Swapp, Crider get into ‘Details’ at Gallery North

Jun 07, 2017
Artwork by: Susan Swapp “Sue Casey’s Glory,” Susan Swapp.

Gallery North announces its June featured exhibit, "It’s in the Details!,” with painter Susan Swapp and potter Bernadette Crider.

The public is invited to meet the artists during a reception 5-8 p.m. June 15 during Art Walk Edmonds.

The exhibit runs through June 30.

Award-winning painter Swapp started in illustrative art but quickly changed to fine art when she realized her goal was to depict nature and wildlife in a realistic format. She grew up in the Pacific Northwest, and says she has a deep appreciation of nature and the animal life of the area.

In her paintings, Swapp emphasizes a focal point to give the viewer more time to experience the details of a place. With wildlife, she offers the viewer a moment's glimpse into the life of an animal.

“My personal challenge,” she said, “is to incorporate a great deal of detail in my work to let the viewer feel as if they can reach out and stroke the fur on an animal or the feathers on a bird, see the ripples on water, or see the grasses or trees sway in the breeze.”

Swapp's art education began at the Art Instruction School of Minneapolis. Swapp has taught pastel painting. She is a juried member of Gallery North, and she’s taught pastel painting. Her work is published in the second edition of the book, Artists of the West.
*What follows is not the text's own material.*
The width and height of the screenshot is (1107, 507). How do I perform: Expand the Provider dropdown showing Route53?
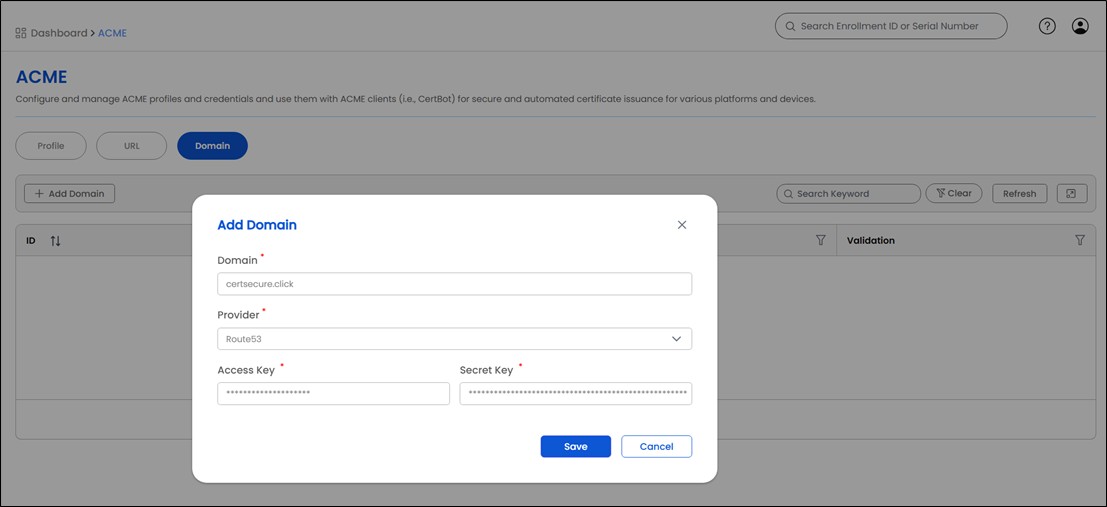pos(454,339)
Swapp is continually honing her skills through workshops and classes. Her work has been juried into many shows and has won awards, but her true reward comes from being able to convey her feelings and experiences to others. Swapp, who works in oil, acrylic, pastel and watercolor, said she bases her choice of medium on her subject.

“I often choose oil or acrylic paint for the details of birds and animals,” Swapp said. “And I like the transparency of acrylic or watercolor to capture the glow in floral paintings. For landscapes, pastel is my favorite medium.”

Crider’s adventure in clay began 42 years ago. Working with master potter Leroy Kitzman, she gained technical advice, learned the art of Raku firing, and became aware of the spiritual component of working with clay.

“I learned that to center the clay, I must first center myself,” Crider said.

Traveling and studying in Europe filled Crider with inspiration. When she returned home, she apprenticed with master potter Jay Widmer, who taught her the rhythm of the studio, the tricks of the trade and the Japanese sensibility that the elements of a pot reflect the potter and their journey.

Crider took a break from clay to teach full-time and focus on her children. After an extended hiatus of 21 years, she reopened her Yakima, Washington, studio in 2014.

She has gravitated to carving into the leather-hard clay before it is fired. The process is slow, requiring more than 10 hours of carving for a large bowl or platter. She draws her design onto clay with a variety of tools. Gingko leaves, a symbol of peace and calmness, are a favorite theme, as are maple leaves and magnolia flowers. She also creates abstract textural pieces reminiscent of undulating landscapes or abstract waves.

Gallery North patrons may remember Crider – she won first place in the Gallery North 2016 Small Works Show.

Gallery North is at 401 Main St., Edmonds. More information: www.gallerynorthedmonds.com, 425-774-0946.